Die Verarmung des Politischen

Die Elefantenrunde. Wer erinnert sich nicht gerne daran, wie Franz-Josef Strauss mit hochrotem Kopf nach Worten rang, während Helmut Schmidt genüsslich eine Zigarette angezündet hat, Hans-Dietrich Genscher, ganz Staatsmann, die desinteressierteste Miene aufgesetzt hat, zu der er fähig war, und Helmut Kohl auf die Gelegenheit gewartet hat, um endlich wiederholen zu können, was er vor kurzem schon gesagt hatte.

Lange ist es her.

Alle vier, wie auch immer man zu ihnen steht, hatten ein politisches Programm.

Der Streit, den sie so wirkungsvoll vor der Kamera geführt haben, war nicht wie heute, in weiten Teilen inszeniert, er war echt, er beruhte auf identifizierbaren Unterschieden in Weltsicht, politischer Ideologie, politischen Vorstellungen und konkret geplanten Maßnahmen. 

Parteien haben sich in den 1970er und 1980er Jahren nicht nur im Grad des Extremismus, den sie gerade durchsetzen wollen, unterschieden, wie das heute der Fall ist, sondern in den Inhalten. Die CDU und vor allem die CSU waren konservative Parteien, mit den entsprechenden Werten, die freie Marktwirtschaft und eine der Leistung angepasste Entlohnung hochgehalten haben. Sozialdemokraten hatten zumindest noch eine Idee davon, wie der “Kleine Mann”, den sie oft im Mund geführt haben, lebt, was seine Wünsche und Bedürfnisse sind, welche Politiken ihm sein Leben leichter machen. Die FDP war noch liberal im Sinne des Wortes und keine Beleidigung für alles, was Liberalität umfasst, und die parlamentarische Welt war noch Grünen-frei.





Seither hat sich viel verändert, viel, das für Politikwissenschaftler interessant sein müsste und das man am besten dadurch beschreiben kann, dass (1) ein zentripetaler Wettbewerb zwischen Parteien eingesetzt hat, der sie zu Anbietern desselben Waschmittels in unterschiedlicher Verpackung gemacht hat, wie dies Anthony Downs schon in den 1950er Jahren vorausgesehen hat.

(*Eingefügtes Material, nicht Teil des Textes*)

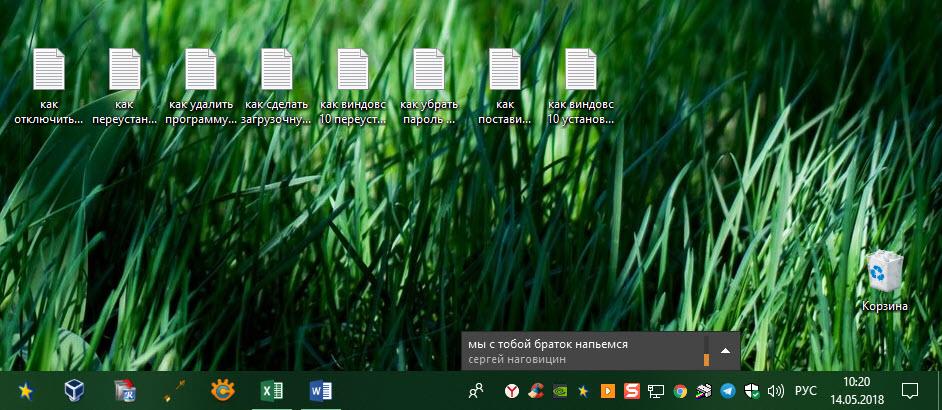Screen dimensions: 942x410
Task: Switch the РУС input language indicator
Action: tap(805, 391)
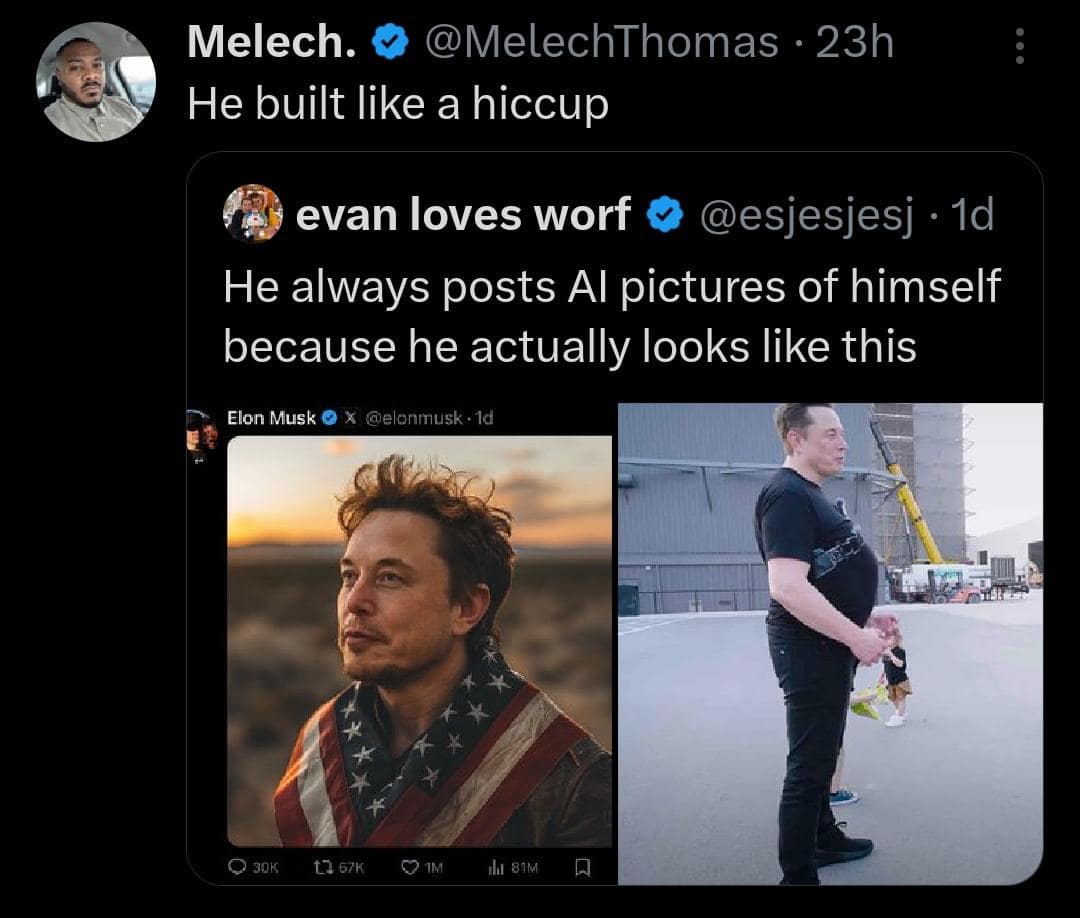Image resolution: width=1080 pixels, height=918 pixels.
Task: Open the evan loves worf display name
Action: 464,214
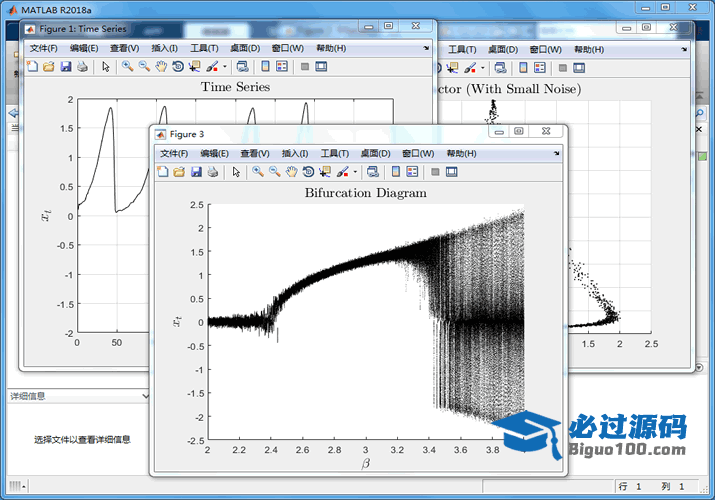This screenshot has width=715, height=500.
Task: Click Zoom In tool in Figure 3
Action: (258, 172)
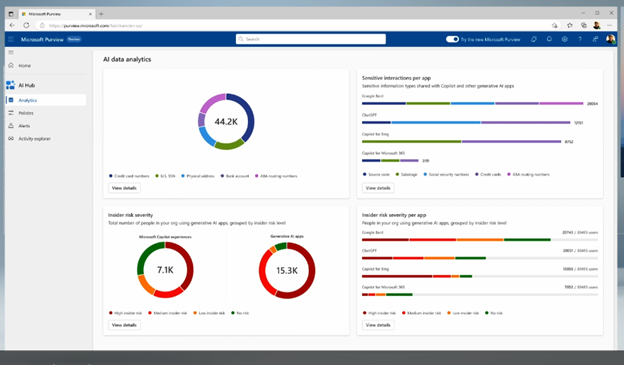Collapse the left navigation hamburger
624x365 pixels.
point(11,53)
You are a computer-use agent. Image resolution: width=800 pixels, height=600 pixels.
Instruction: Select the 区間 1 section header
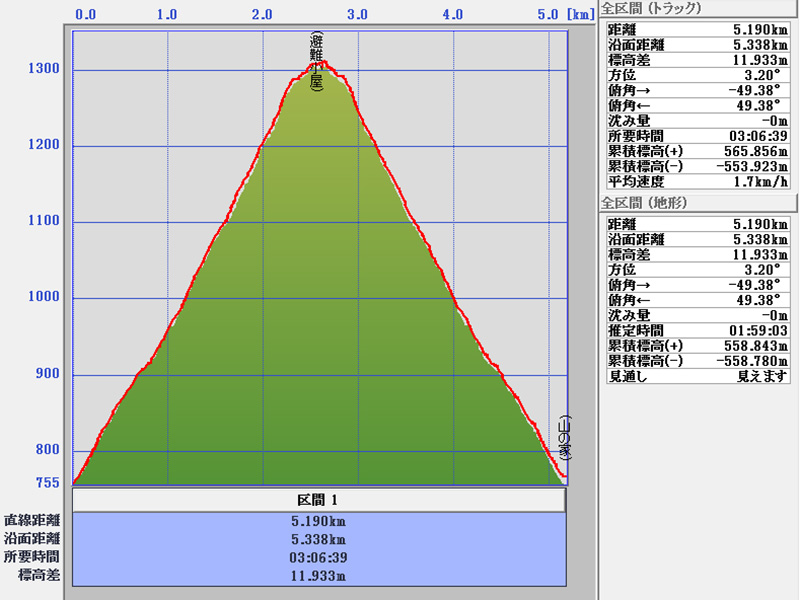[x=319, y=499]
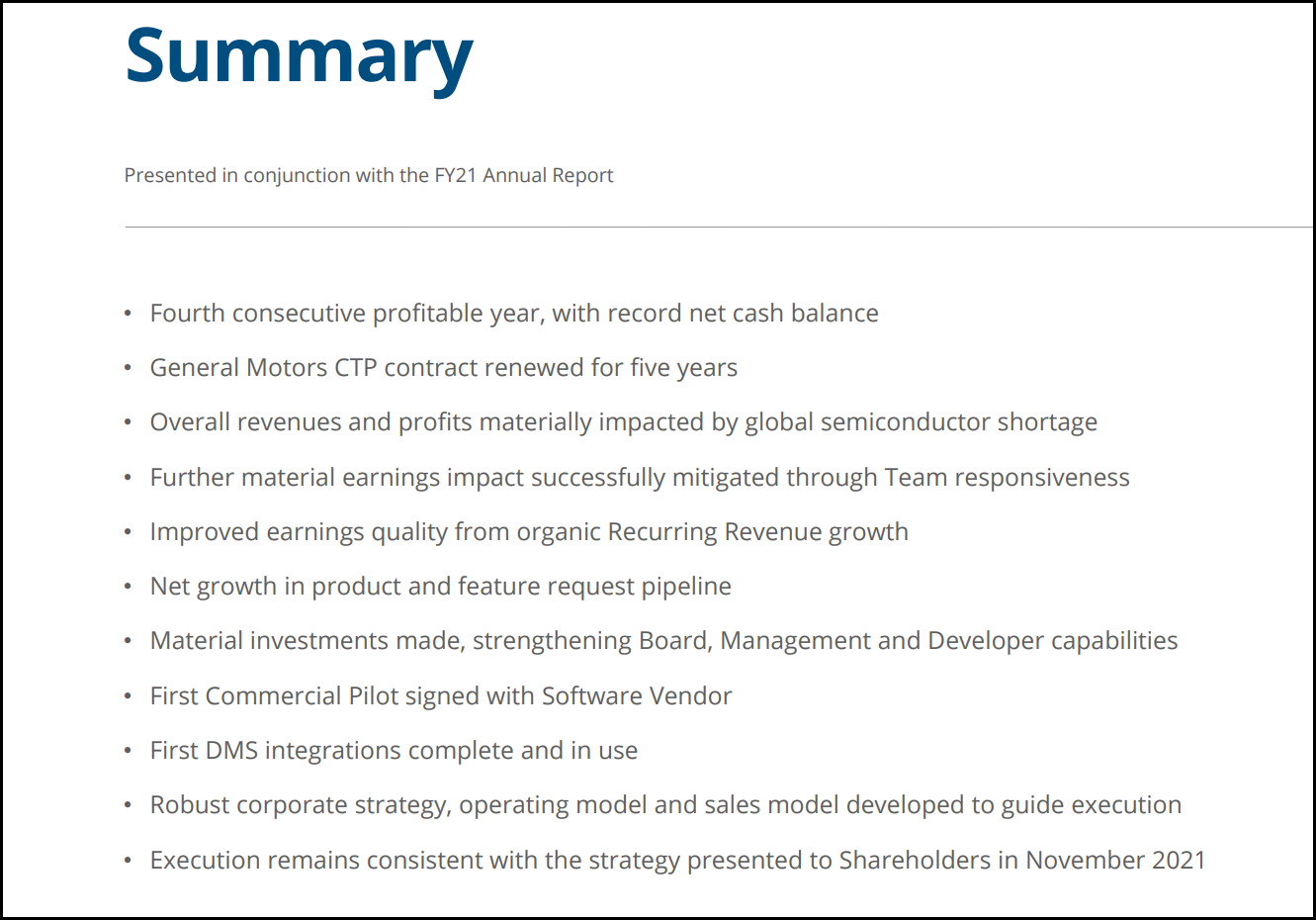Select the FY21 Annual Report subtitle text
The height and width of the screenshot is (920, 1316).
click(369, 175)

(2) hat sich das politische Personal verändert, es wurde im Zuge dessen, was man die grüne Revolution nennen kann, entprofessionalisiert. Politiker ist schon seit jeher kein Beruf, der an intellektuelle Voraussetzungen, Bildungszertifikate oder gar eine Ausbildung geknüpft ist. Seit Beginn der 1990er Jahre wird er zunehmend zu einer Tätigkeit für diejenigen, die eine sehr große Klappe mit einer ungerechtfertigten Selbstsicherheit verbinden, deren Ausmaß im umgekehrt proportionalen Verhältnis zu ihrem Wissen von was auch immer steht. 

Das hat (3) und konsequenterweise zu der Identitätspolitik geführt, die Dr. habil. Heike Diefenbach hier ausführlich kritisiert hat. Nicht mehr rationale, sondern irrationale Entscheidungen sind das Gebot der Stunde, nicht mehr Wissen und Kompetenz, sondern Emotion und Hysterie sind die Grundlage von Entscheidungen. 

Diese Entwicklung ist im folgenden Wahlkampfspot von Martin Dulig, der in Sachsen in den Landtag gewählt werden will, in einer geradezu grotesk ehrlichen Weise zusammengefasst: Ich bin der Martin. Ich bin gut. Wählt mich. Das ist das Angebot, das Wählern gemacht wird, damit sie SPD und Dulig wählen. Es ist ein Angebot, das in nahezu beängstigend klarer Weise zeigt, welches Ausmaß die Entprofessionalisierung und damit einhergehende Emotionalisiserung der Politik bereits erreicht hat. Die Bewerbung um ein Mandat in einem Landtag, sie wird überhaupt nicht mehr mit dem Anspruch, POLITIK zu machen, ein politisches Programm zu haben, klare Vorstellungen von rationalen Lösungen für vorhandene gesellschaftliche Probleme zu haben, verbunden. Die Ärmlichkeit, die die Entprofessionalisierung mit ihrem Kenntnis- und Kompetenzvakuum geschaffen hat, sie hat etwas Archaisches, etwas Gutturales: Ich gut, Du mich wählen, sonst Du nixgut. 

Tiefer sinken ist nicht mehr möglich. Die, die sich für politische Elite halten, sind intellektueller Bodensatz, nichts anderes.